Шрифт:
Интервал:
Закладка:
Я прошел изрядное расстояние по прекрасному парку и не встретил ни души. Вдруг, на повороте одной из аллей, уходившей вправо, я наткнулся на Гинденбурга, Людендорфа, Гельфериха и Михаэлиса. В ту же минуту к нам подошла другая группа: Пайер, Гаусман, Эберт, Ваншаффе и т. д. Когда я хотел присоединиться к этим последним, Гинденбург попросил меня остаться. Мы обменялись несколькими словами неполитического содержания, а затем Михаэлис взял меня под руку и отвел в сторону, к великому изумлению остальных. Он: «Я должен с вами сейчас же поговорить, господин Шейдеман. Так называемый Шейдемановский мир я устрою завтра же, если смогу, но что мы будем делать с этой резолюцией?» При этом он показал мне номер «Форвертса» от 14 июля, где была напечатана резолюция. Я: «Это отличная платформа, ваше превосходительство». Он: «Нет, нет, резолюция мне неудобна, она слишком связывает меня, это вам еще вчера сказал Гинденбург».
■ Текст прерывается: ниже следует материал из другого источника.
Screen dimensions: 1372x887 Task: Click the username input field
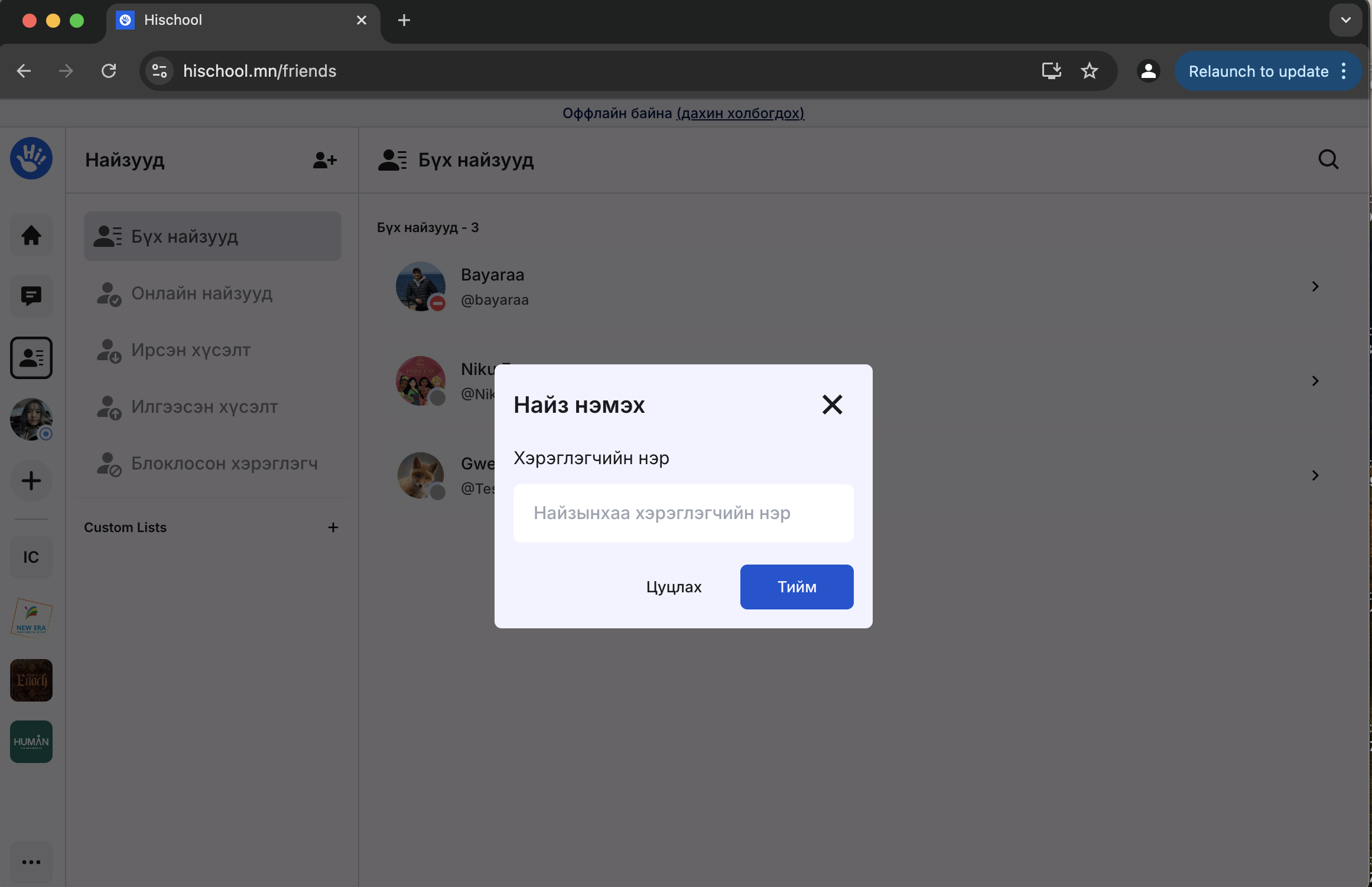[683, 513]
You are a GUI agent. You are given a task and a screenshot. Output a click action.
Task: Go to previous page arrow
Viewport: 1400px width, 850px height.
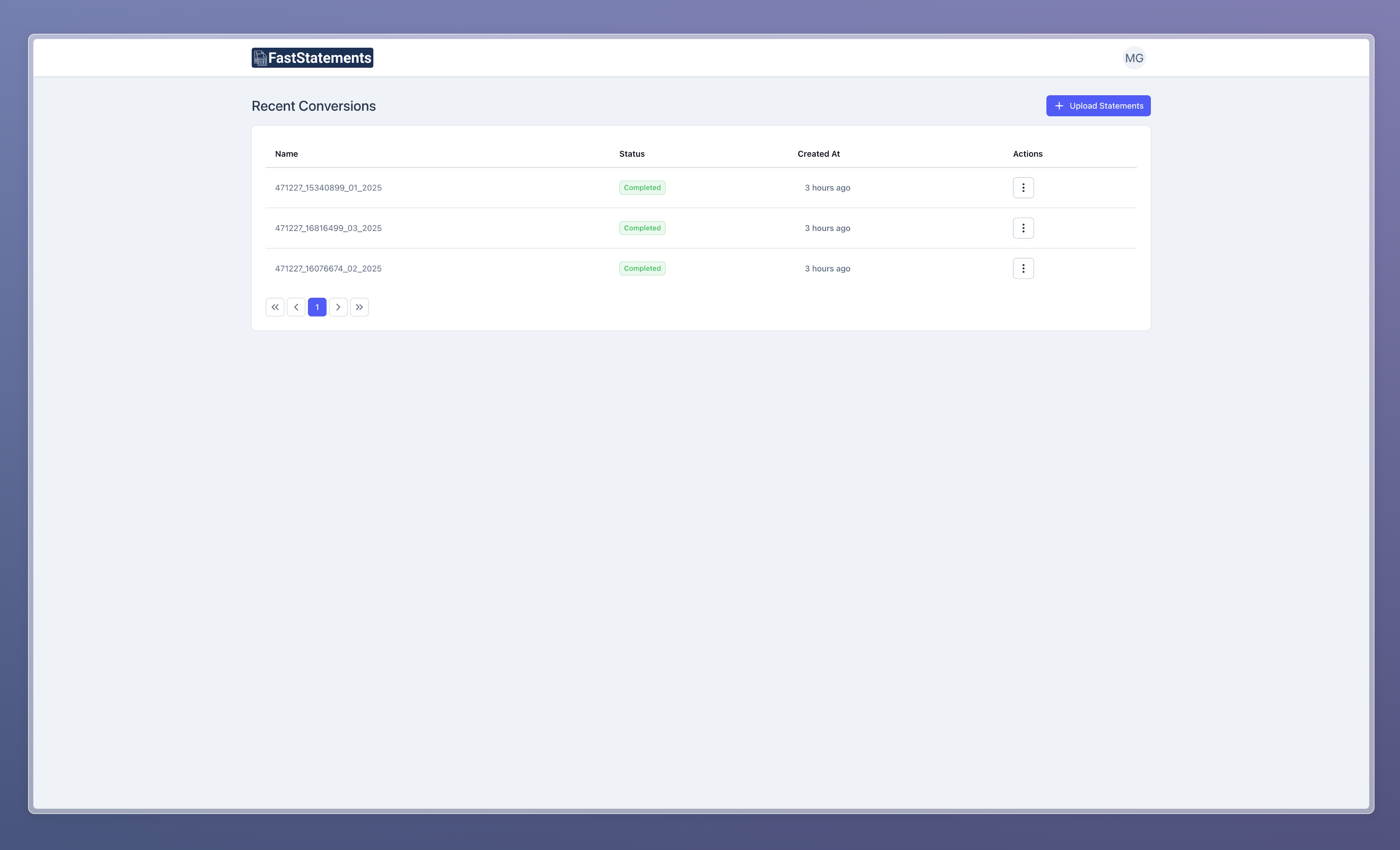pos(296,307)
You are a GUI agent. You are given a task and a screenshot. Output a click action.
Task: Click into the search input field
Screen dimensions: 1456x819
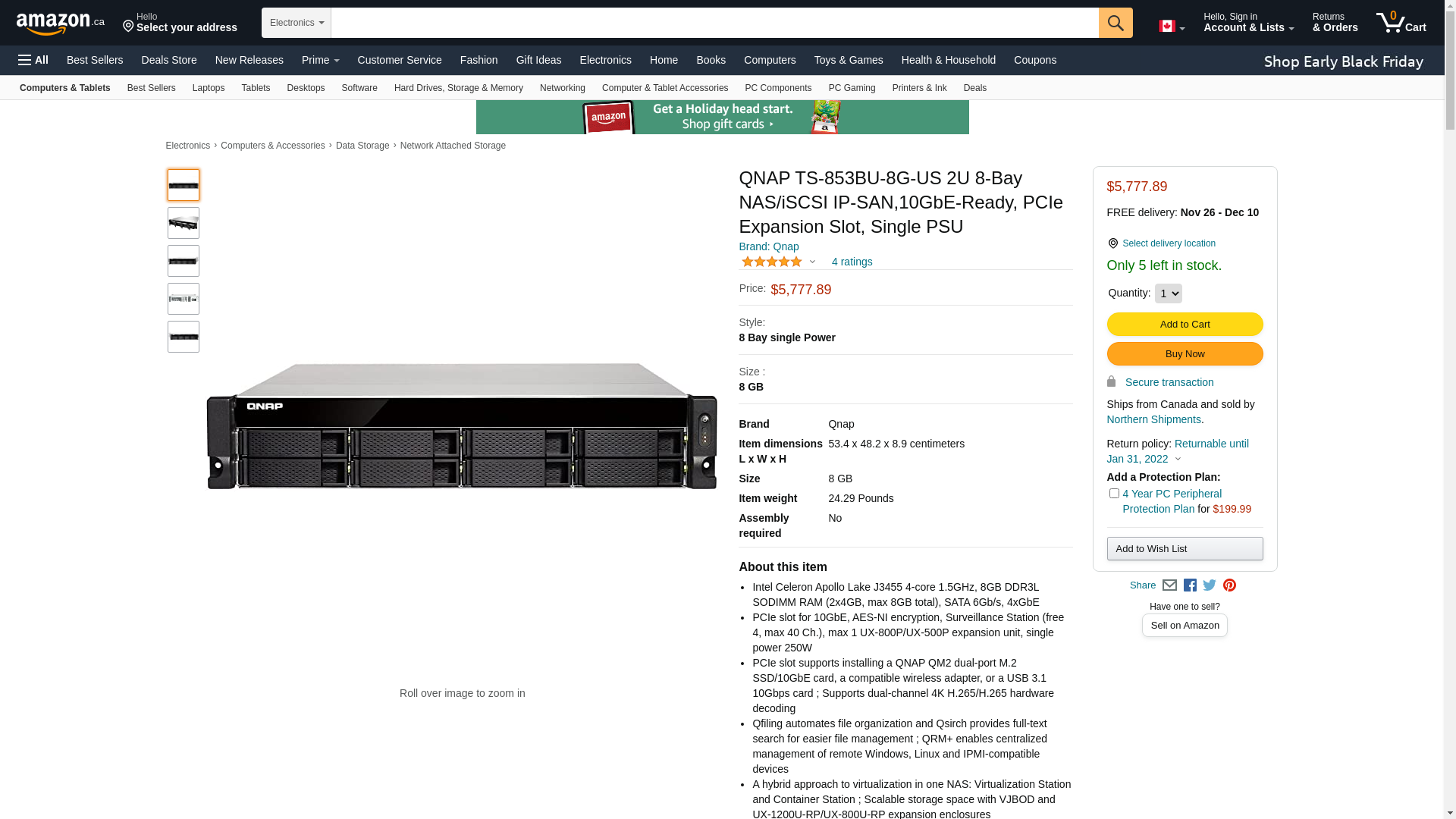point(714,23)
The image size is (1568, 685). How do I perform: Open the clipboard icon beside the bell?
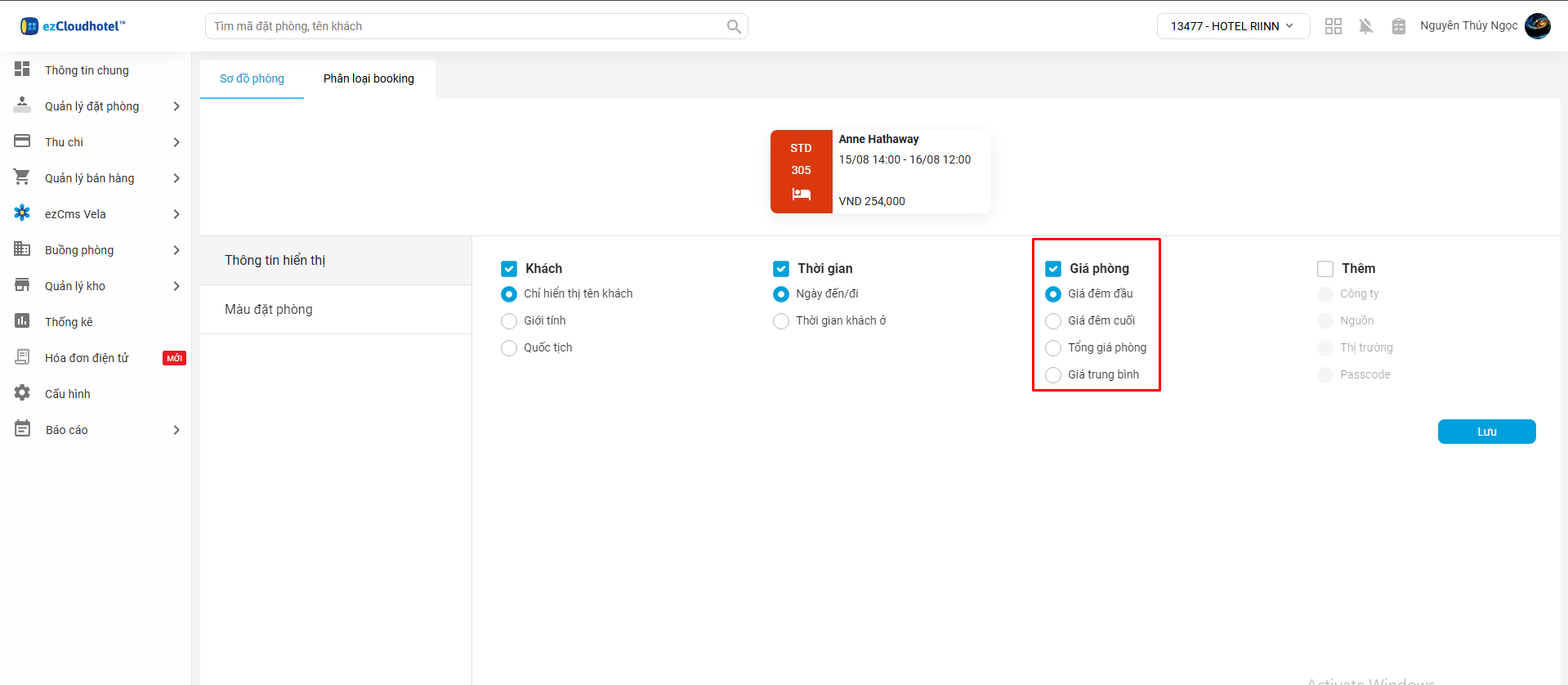pos(1398,26)
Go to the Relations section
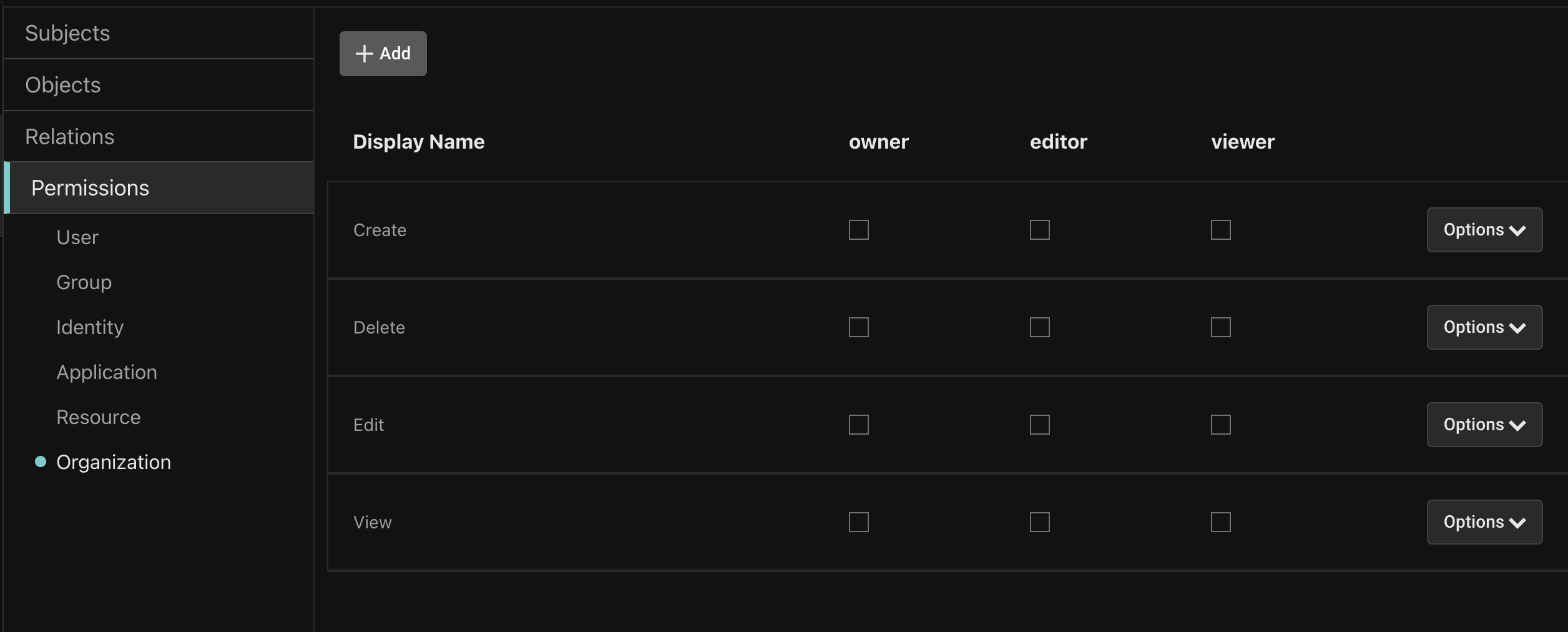Screen dimensions: 1568x632 tap(70, 137)
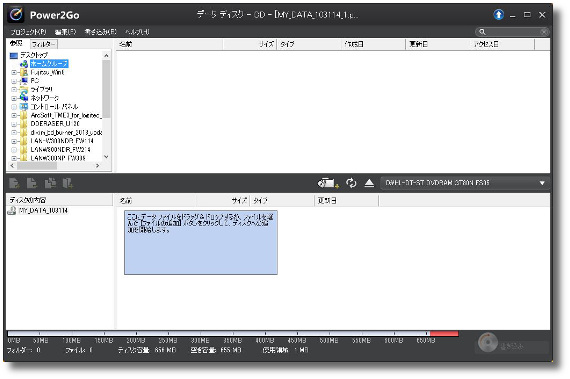Click the folder tree vertical scrollbar

coord(106,106)
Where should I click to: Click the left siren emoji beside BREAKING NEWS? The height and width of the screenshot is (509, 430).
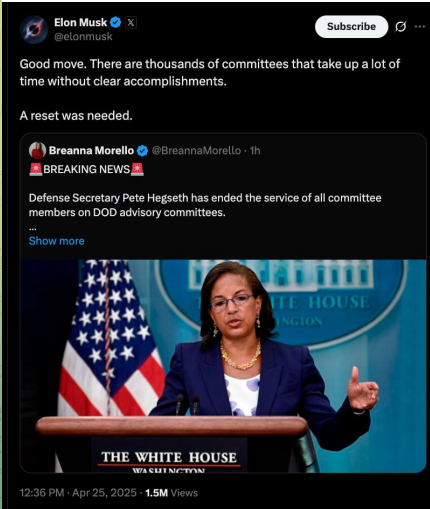coord(36,169)
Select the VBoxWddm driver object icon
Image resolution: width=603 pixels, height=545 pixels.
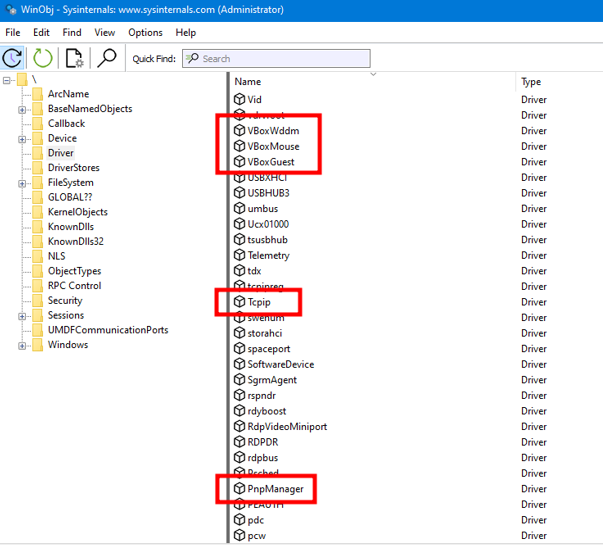(239, 131)
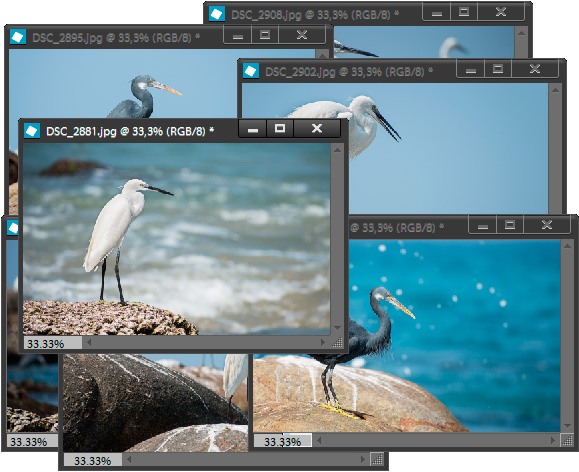Click resize grip of DSC_2881.jpg window
Viewport: 579px width, 472px height.
[337, 343]
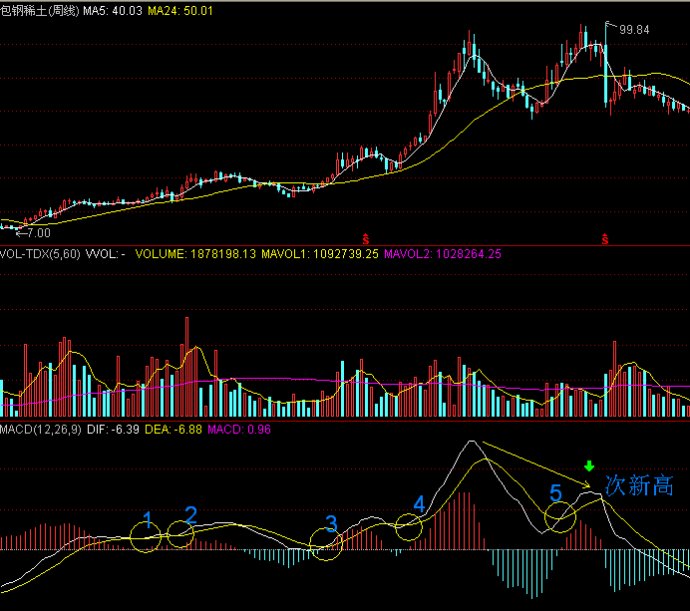The height and width of the screenshot is (611, 690).
Task: Click yellow circle marker numbered 1
Action: point(146,538)
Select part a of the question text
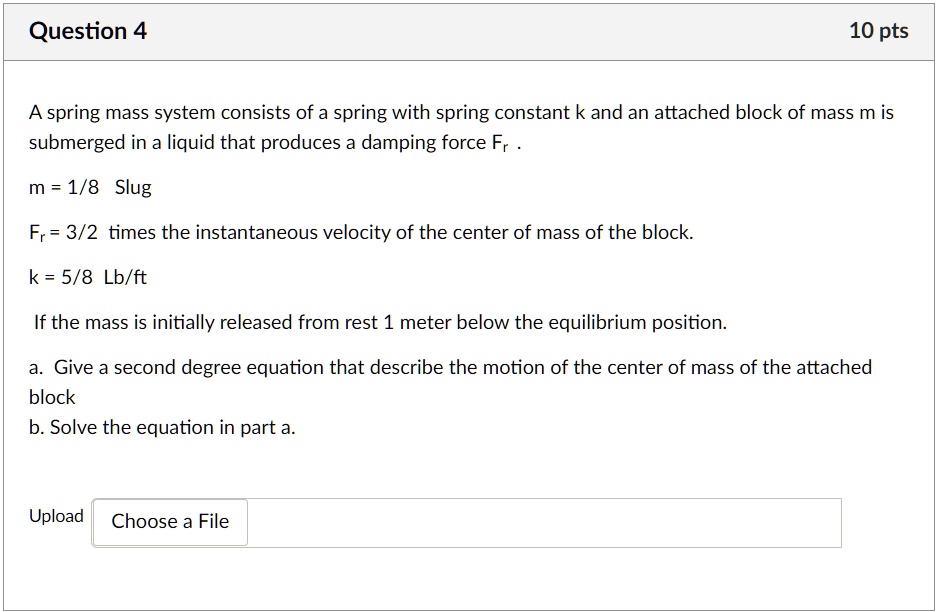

Тут развернулась длинная, минут в 25–30, беседа о значении резолюции. Я возражал ему шаг за шагом. Если вы добьетесь соглашения о том-то и о том-то, никто не сможет вас ни в чем упрекнуть. Он: «Да, соглашение — это в конце концов приемлемо, хотя выражение это меня не совсем устраивает. Но что ужасно, это слово „насилие“. Всякую малейшую уступку нам будут отклонять, опираясь на вашу резолюцию. Не могу вам сообщить дальнейших подробностей, но не исключена возможность, что я в ближайшее время буду вести „переговоры“. Чувствуется в воздухе… — При этом он сделал широкий жест правой рукой. — Больше я ничего не могу сказать. Но я знаю, что эта резолюция мне будет очень неудобна». Я снова пытался его успокоить и склонить в пользу резолюции. Он: «Я думал, что вы и — главное! — командование вполне единодушны в вопросе о резолюции. Если бы я знал, что это не так, то хорошенько подумал, раньше чем принять пост». Я: «Да, но если вы принимали пост, предполагая, что Главное командование вполне единодушно с нами, то из этого можно заключить, что вы сами, не сомневаясь, вступили бы на почву резолюции». Он: «Я ее совсем не знал. Вообще, к сожалению, я не в курсе дела, как вы и другие. Вследствие крайней занятости я, в сущности, только в качестве современника, следовал до сих пор за колесницей большой политики». И далее: «Во всяком случае, понятно, что мы с вами поговорим прежде, чем я выступлю с речью». Я: «Мне очень приятно, что вы это говорите, иначе я сам просил бы вас об этом. С вашим предшественником мы говорили и в важных случаях по нескольку раз перед выступлениями в парламенте». Он: «Ну да. Я тоже считаю это нужным». К нам подошел Гельферих со словами: «Господа, не удаляйтесь больше от остального общества». Мы подошли к группе, которая собиралась сесть за садовый стол. Когда мы подходили, я заметил, что в доме статс-секретаря за всеми гардинами торчали головы; значит, за нами внимательно следили.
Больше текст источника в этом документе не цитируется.